Aim of the task. Convert the data below into a two-column CSV with the headers "instruction" and "target", one row per item. Put the item's text in the first column and its answer in the second, each in a single quoted field with line breaks replaced by spaces, and leave out the pictures.

Data to use.

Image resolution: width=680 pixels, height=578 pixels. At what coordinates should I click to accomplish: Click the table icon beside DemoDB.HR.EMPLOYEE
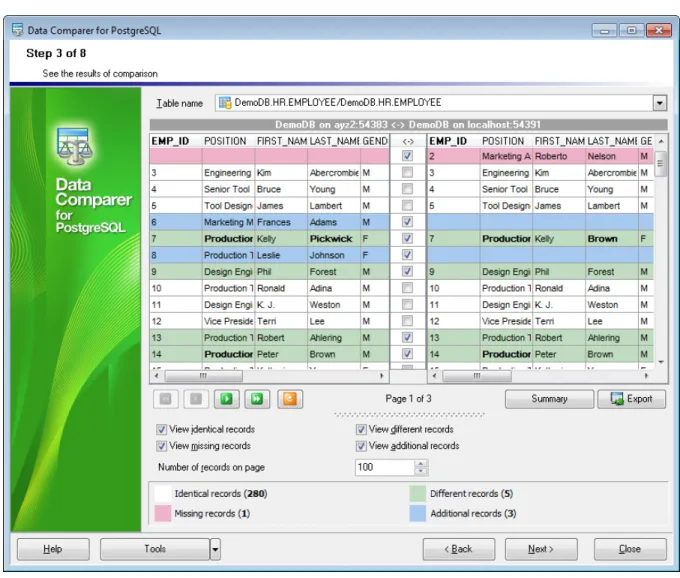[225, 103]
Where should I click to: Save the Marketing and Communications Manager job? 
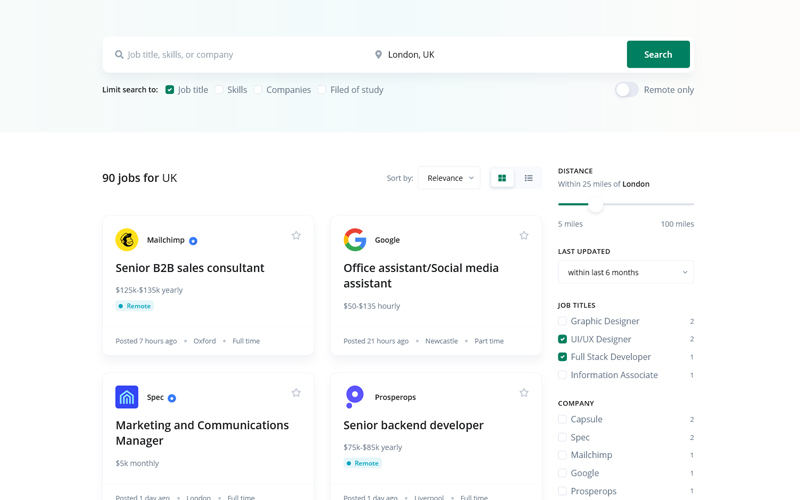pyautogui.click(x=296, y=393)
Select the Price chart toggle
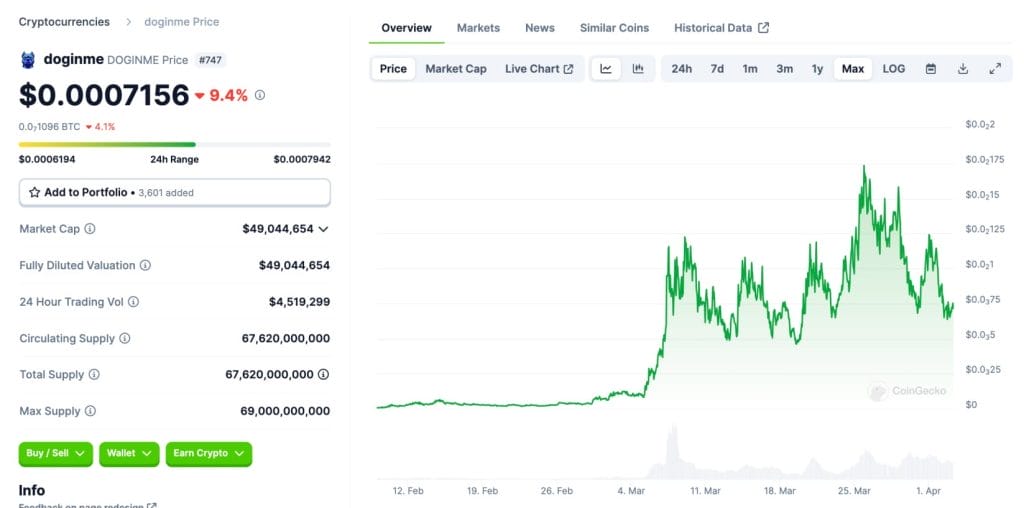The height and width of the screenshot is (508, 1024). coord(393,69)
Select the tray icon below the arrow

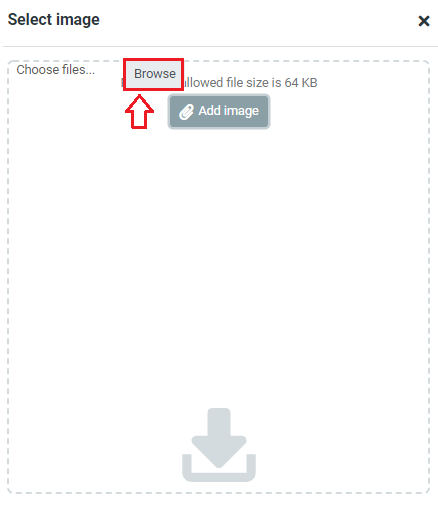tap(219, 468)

Result.
instruction,target
"Image resolution: width=680 pixels, height=578 pixels. At what coordinates should I click to accomplish: Click the table icon beside DemoDB.HR.EMPLOYEE","[225, 103]"
"Where should I click to: Save the Marketing and Communications Manager job?","pyautogui.click(x=296, y=393)"
"Select the Price chart toggle","The height and width of the screenshot is (508, 1024). coord(393,69)"
"Select the tray icon below the arrow","tap(219, 468)"